Senza offesa: il governo di cui lei ha fatto parte, quello gialloverde, era abbastanza scombiccherato. “Con l’eccezione del ministro Savona, nessuno vantava precedenti esperienze governative. Il clima in Europa era totalmente diverso: sembrava che l’Ue potesse crollare per qualche decimale di deficit in più o in meno. Abbiamo avuto il merito di stabilizzare la finanza pubblica italiana per trasmettere all’esterno la percezione di un paese sotto controllo”. Tornando al vaccino, lei ha detto che su Reithera il governo Conte ha agito “in ritardo e senza competenza”. “Non siamo stati in grado di convogliare i finanziamenti necessari. C’è stata disattenzione politica o incapacità amministrativa”. Secondo la Corte dei conti, il progetto di investimento dell’ex commissario Domenico Arcuri era incompatibile con quanto previsto dal decreto ministeriale del 2014 sugli aiuti di stato. “Hanno utilizzato lo strumento sbagliato. Nel decreto ‘Sostegni-bis’ è prevista l’istituzione di una fondazione privata con capitale pubblico che possa reperire risorse per finanziare l’intera filiera dell’industria farmaceutica innovativa, dalla ricerca alla sperimentazione clinica fino alla produzione di massa”.

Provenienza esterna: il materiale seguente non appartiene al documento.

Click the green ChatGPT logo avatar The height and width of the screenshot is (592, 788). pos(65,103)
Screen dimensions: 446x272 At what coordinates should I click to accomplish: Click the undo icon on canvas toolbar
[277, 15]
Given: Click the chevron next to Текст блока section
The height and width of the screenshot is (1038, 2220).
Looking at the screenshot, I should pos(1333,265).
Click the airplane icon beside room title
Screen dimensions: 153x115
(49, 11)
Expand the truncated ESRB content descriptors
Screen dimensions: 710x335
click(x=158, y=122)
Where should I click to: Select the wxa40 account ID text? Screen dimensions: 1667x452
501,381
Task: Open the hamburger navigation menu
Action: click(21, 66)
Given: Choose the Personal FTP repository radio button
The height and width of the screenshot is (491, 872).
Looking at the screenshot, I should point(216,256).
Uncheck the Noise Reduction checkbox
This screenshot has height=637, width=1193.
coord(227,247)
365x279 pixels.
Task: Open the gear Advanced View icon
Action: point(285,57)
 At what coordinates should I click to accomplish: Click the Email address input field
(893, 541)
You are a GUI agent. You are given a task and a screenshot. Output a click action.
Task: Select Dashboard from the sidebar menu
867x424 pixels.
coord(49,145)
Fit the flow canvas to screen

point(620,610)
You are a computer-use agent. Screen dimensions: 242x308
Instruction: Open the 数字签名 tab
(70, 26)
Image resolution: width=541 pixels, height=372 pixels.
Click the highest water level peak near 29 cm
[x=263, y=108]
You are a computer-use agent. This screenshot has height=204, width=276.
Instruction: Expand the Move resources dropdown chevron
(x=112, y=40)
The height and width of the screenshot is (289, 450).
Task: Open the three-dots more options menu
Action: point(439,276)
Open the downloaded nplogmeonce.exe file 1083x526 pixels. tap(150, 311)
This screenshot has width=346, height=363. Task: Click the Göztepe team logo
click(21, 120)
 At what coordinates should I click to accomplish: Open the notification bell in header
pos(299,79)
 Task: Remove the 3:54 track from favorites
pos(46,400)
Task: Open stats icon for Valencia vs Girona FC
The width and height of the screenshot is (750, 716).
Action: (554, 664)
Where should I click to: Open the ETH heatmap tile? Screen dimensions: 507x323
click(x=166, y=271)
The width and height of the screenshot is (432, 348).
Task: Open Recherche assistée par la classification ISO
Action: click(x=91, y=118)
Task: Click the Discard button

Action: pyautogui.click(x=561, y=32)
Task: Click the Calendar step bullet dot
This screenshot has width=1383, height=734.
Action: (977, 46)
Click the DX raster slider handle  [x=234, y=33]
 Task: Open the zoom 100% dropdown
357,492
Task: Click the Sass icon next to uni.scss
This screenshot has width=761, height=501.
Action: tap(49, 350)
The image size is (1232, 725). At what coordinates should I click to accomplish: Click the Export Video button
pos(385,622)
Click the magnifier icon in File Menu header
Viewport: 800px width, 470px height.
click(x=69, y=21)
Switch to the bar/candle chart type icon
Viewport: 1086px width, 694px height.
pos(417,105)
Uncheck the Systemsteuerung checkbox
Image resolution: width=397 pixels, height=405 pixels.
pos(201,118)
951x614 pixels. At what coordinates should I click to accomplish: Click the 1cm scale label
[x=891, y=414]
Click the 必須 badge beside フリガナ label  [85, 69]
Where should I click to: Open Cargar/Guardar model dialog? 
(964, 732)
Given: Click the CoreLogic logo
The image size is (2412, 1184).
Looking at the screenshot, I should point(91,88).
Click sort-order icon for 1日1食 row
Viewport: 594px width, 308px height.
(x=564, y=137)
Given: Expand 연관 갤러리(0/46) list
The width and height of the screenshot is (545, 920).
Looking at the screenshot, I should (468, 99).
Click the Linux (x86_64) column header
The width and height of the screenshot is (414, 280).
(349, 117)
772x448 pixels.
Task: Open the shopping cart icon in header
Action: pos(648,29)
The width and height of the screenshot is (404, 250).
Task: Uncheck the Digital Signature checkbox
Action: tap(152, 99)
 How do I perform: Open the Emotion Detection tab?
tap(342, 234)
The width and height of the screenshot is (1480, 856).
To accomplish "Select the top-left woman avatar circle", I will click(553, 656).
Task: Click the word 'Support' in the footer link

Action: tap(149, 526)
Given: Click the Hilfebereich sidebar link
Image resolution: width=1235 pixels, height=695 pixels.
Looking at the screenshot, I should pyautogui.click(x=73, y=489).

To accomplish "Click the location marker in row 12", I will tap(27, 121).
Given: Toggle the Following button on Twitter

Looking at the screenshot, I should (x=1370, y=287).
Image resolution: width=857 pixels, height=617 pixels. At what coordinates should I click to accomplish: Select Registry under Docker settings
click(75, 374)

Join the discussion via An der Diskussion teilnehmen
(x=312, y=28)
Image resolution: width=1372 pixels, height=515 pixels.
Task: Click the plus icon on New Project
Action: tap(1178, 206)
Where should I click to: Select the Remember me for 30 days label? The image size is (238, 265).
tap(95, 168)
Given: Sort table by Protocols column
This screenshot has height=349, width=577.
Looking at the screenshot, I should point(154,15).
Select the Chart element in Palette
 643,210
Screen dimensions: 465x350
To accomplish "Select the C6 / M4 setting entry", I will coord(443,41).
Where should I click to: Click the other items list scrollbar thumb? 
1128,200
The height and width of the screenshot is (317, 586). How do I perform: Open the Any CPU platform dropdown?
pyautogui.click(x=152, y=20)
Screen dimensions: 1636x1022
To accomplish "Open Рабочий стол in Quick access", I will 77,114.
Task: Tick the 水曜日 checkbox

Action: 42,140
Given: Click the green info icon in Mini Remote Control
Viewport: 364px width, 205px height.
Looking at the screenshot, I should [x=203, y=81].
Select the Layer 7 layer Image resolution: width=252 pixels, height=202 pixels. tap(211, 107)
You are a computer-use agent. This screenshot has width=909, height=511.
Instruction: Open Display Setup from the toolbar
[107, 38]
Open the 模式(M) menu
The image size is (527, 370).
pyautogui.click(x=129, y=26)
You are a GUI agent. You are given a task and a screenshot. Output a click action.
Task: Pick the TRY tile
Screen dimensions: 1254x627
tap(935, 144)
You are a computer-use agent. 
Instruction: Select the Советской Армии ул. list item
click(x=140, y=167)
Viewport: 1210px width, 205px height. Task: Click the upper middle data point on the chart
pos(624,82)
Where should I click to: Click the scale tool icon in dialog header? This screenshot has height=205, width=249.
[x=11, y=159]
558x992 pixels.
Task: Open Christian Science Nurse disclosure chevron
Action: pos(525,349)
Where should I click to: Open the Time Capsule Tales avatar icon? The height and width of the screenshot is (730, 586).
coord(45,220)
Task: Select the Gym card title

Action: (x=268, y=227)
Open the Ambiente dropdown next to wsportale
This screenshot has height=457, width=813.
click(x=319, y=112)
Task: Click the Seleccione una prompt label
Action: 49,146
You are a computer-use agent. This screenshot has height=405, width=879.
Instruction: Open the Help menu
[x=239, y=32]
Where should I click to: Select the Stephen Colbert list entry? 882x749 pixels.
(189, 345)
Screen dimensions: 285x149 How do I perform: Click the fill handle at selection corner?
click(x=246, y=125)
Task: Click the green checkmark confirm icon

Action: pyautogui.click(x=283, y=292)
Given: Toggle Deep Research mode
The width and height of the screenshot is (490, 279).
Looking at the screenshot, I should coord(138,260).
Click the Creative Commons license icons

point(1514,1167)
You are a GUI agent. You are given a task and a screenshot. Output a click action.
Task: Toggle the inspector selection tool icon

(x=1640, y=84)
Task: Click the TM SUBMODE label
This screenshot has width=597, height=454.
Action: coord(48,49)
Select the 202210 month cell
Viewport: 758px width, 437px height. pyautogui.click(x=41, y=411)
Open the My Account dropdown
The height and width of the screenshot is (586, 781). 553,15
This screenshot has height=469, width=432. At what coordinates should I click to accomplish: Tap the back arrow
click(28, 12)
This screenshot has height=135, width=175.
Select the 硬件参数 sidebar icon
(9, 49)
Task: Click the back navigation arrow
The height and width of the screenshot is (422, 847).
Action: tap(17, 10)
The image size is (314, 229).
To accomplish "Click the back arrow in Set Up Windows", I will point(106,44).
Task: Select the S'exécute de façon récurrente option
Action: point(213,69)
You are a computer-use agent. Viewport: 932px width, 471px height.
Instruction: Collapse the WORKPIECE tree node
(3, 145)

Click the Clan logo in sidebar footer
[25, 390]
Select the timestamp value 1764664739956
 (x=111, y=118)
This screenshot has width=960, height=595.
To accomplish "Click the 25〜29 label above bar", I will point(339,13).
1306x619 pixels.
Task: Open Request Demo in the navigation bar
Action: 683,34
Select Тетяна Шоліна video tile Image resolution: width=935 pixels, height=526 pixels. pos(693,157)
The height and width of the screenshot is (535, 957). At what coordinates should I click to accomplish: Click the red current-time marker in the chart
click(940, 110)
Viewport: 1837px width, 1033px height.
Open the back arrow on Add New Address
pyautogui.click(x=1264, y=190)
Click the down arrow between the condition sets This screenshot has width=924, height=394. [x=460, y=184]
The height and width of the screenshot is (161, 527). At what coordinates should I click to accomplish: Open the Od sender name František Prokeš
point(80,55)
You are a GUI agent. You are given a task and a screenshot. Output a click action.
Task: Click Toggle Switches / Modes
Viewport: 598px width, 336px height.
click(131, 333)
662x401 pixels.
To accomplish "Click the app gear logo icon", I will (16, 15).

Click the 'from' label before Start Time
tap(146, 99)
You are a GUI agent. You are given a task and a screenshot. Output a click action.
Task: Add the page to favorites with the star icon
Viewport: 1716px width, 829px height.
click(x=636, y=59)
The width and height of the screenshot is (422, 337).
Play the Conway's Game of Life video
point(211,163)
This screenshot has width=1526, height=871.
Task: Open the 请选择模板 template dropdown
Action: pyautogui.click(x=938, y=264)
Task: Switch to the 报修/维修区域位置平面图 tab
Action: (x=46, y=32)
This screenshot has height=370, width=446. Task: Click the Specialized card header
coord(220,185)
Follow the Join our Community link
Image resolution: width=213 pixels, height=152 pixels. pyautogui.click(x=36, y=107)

Big player come Roche e Novartis lamentano l’incertezza delle regole, procedure farraginose e l’annosa questione del “payback”, una sorta di tassa occulta che penalizza chi fa innovazione. “Condivido, con il ministro, i tre obiettivi che ci siamo dati: tutelare la salute degli italiani attraverso un’industria italiana forte e autosufficiente; garantire la sicurezza del paese; investire in un settore a vocazione globale. Servono regole più semplici e procedure snelle. Dobbiamo creare un ambiente istituzionale ed economico in grado di attrarre gli investitori esteri”.
Nel nostro paese gran parte della ricerca è finanziata dal privato: se le multinazionali abbandonano il paese, si perdono anche fondi utili al progresso della scienza. “È un rischio che non possiamo correre. Servono regole scritte bene e servono uffici forti, ben equipaggiati, capaci di garantire risposte celeri ed efficaci”. Negli scorsi mesi si sono moltiplicate le critiche a causa della lentezza decisionale delle agenzie regolatrici, Aifa inclusa. “Probabilmente Aifa non dispone di risorse adeguate per intervenire in tempi congrui”. In Italia solo l’1,4 per cento del pil è destinato alla ricerca, siamo sotto la media europea del 2 per cento. Su questo punto il Pnrr fa poco. “Per dare impulso alla ricerca non bisogna guardare solo al piano di rilancio che è piccola cosa, parliamo di 30 o 40 miliardi l’anno, rispetto agli ottocento miliardi del bilancio dello stato: è qui che bisogna trovare le risorse per finanziare laboratori di ricerca, università, centri di innovazione. Nel decreto “Sostegni-bis” il governo ha portato da 4 a 20 milioni di euro il tetto massimo per il credito di imposta a favore delle aziende che sostengono la ricerca”. Nella cosiddetta “geopolitica del vaccino” come giudica la performance europea? “Come l’Italia, l’Europa si è mostrata impreparata, incapace di un coordinamento politico univoco. Non si è dotata neanche di un protocollo comune contro la pandemia. Non avendo investito seriamente in un vaccino europeo, siamo andati con il cappello in mano a elemosinare dosi a destra e a manca”.